Black Township is one of ten townships in Posey County, Indiana. As of the 2020 census, its population was 9,032. The township is the largest both in terms of area and population in Posey County.

Historical population
| Census | Pop. | Note | %± |
| 1890 | 7,907 |  | — |
| 1900 | 7,991 |  | 1.1% |
| 1910 | 8,234 |  | 3.0% |
| 1920 | 7,623 |  | −7.4% |
| 1930 | 7,118 |  | −6.6% |
| 1940 | 7,557 |  | 6.2% |
| 1950 | 8,173 |  | 8.2% |
| 1960 | 7,869 |  | −3.7% |
| 1970 | 9,268 |  | 17.8% |
| 1980 | 10,429 |  | 12.5% |
| 1990 | 9,962 |  | −4.5% |
| 2000 | 10,288 |  | 3.3% |
| 2010 | 9,450 |  | −8.1% |
| 2020 | 9,032 |  | −4.4% |
Source: US Decennial Census

==History==
Black Township was organized in 1817. The township was named for the Black family of pioneer settlers.

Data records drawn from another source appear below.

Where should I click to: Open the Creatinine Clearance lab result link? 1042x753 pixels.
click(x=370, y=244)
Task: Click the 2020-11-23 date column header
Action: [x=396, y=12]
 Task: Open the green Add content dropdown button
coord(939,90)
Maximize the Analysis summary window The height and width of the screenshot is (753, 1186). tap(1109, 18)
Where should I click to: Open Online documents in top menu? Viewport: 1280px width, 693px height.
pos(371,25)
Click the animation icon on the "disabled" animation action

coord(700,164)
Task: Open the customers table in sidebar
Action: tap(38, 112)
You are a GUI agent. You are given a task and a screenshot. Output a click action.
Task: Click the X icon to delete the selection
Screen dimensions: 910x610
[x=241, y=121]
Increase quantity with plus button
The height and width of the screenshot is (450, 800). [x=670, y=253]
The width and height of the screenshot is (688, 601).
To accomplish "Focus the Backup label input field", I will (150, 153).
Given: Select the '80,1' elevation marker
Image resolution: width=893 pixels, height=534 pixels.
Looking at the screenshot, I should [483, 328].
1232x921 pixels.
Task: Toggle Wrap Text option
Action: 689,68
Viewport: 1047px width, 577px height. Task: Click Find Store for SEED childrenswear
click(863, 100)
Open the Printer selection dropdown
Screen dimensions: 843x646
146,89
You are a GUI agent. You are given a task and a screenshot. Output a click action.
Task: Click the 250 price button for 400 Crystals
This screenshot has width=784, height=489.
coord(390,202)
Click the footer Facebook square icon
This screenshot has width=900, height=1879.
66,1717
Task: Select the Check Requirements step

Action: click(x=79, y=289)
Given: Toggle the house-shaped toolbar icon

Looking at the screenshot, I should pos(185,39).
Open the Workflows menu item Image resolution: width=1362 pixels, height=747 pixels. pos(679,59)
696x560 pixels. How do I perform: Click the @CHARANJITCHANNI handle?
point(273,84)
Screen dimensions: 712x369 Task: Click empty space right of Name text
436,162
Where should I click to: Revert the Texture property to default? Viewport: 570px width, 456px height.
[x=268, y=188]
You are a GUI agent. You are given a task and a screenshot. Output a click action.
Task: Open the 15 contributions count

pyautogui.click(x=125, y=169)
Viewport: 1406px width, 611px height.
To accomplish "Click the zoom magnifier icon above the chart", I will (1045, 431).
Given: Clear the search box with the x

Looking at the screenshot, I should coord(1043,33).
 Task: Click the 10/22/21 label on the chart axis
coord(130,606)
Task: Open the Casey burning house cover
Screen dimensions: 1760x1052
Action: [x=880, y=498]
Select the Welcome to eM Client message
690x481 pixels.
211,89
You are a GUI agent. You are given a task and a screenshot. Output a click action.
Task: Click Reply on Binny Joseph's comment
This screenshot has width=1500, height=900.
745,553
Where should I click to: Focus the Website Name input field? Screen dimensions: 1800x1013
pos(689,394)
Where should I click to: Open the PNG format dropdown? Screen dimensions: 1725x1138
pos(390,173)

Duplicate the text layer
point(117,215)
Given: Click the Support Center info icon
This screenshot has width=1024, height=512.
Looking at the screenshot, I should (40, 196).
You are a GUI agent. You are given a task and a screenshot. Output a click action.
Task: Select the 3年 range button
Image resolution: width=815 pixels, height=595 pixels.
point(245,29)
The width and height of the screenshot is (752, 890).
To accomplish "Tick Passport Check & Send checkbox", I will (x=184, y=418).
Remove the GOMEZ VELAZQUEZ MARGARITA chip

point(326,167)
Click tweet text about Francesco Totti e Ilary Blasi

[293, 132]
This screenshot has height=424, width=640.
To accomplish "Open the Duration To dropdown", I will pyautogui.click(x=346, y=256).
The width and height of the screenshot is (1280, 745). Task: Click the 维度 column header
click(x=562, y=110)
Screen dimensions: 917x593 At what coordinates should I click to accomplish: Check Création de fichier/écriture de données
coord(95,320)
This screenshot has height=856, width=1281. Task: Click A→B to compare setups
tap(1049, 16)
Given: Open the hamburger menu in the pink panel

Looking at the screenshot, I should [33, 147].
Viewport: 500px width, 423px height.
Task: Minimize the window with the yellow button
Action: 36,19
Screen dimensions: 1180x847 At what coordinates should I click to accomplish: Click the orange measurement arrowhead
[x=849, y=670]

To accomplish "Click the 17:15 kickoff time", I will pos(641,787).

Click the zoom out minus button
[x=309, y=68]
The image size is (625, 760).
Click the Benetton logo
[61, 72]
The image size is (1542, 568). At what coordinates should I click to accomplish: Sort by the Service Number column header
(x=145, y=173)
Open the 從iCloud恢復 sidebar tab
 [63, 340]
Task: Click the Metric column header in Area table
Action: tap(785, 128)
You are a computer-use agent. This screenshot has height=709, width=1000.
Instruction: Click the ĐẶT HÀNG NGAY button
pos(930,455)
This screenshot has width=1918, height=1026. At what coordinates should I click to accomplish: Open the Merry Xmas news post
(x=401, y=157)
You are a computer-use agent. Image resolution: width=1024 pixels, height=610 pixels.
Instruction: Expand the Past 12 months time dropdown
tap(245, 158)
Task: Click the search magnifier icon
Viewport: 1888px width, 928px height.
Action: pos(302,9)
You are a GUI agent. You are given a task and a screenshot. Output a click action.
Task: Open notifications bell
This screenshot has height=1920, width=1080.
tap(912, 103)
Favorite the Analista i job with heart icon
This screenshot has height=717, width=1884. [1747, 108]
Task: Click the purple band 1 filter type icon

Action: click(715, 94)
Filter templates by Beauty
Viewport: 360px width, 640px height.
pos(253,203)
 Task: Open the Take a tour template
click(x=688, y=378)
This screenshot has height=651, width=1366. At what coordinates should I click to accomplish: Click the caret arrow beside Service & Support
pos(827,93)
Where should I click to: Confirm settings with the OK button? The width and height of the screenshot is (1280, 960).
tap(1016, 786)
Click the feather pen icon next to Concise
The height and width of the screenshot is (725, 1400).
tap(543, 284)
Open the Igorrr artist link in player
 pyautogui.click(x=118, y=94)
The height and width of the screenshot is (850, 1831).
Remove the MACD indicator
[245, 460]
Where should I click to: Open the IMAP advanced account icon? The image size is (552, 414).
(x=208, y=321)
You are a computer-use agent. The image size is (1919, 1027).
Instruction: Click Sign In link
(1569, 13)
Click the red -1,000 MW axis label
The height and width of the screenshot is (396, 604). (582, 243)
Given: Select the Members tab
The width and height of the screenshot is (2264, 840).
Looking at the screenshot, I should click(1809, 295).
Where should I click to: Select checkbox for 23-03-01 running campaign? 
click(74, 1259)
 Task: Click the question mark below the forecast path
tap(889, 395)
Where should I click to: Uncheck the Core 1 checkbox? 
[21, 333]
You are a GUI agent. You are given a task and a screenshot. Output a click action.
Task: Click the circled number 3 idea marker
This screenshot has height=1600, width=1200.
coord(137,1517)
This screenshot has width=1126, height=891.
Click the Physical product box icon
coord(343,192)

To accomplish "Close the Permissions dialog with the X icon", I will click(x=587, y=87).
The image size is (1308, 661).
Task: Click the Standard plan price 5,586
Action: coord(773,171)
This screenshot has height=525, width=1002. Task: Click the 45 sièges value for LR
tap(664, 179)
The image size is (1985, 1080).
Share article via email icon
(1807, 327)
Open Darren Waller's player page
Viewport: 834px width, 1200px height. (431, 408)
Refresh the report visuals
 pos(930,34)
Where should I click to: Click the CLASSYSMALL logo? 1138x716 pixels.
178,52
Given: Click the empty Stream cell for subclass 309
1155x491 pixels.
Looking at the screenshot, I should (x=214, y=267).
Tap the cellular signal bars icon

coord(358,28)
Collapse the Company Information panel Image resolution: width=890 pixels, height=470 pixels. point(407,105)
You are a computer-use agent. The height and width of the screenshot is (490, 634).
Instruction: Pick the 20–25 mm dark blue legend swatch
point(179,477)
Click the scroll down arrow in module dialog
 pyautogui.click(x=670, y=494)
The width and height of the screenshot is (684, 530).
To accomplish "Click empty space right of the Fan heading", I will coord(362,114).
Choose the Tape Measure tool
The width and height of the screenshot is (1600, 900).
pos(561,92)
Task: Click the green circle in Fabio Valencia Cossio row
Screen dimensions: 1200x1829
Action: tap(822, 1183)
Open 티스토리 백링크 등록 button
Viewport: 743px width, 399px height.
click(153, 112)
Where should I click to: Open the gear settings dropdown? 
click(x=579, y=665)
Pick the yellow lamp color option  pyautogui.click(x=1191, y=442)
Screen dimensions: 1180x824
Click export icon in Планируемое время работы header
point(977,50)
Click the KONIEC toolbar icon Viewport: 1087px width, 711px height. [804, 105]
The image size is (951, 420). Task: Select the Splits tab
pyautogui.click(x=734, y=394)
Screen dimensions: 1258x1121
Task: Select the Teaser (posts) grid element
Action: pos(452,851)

The Frederick and Augusta Hagemann Farm, Mann site, and Mount Vernon site are listed on the National Register of Historic Places.

==Adjacent Townships==
- Indiana
  - Posey County
    - Lynn Township (North)
    - Marrs Township (East)
    - Point Township (Southwest)
    - Robinson Township (Single Point)
- Illinois
  - White County
    - Emma Township (West)
- Kentucky
  - Henderson County
    - Corydon District (Southeast)
  - Union County
    - Uniontown District (South Central)

==Cities==
- Mount Vernon

==Unincorporated places==
- Dead Mans Crossing
- Erwin
- Farmersville
- Grafton
- Upton
- Welborn Switch

==Education==
It is within the Metropolitan School District of Mt. Vernon, which operates Mount Vernon High School.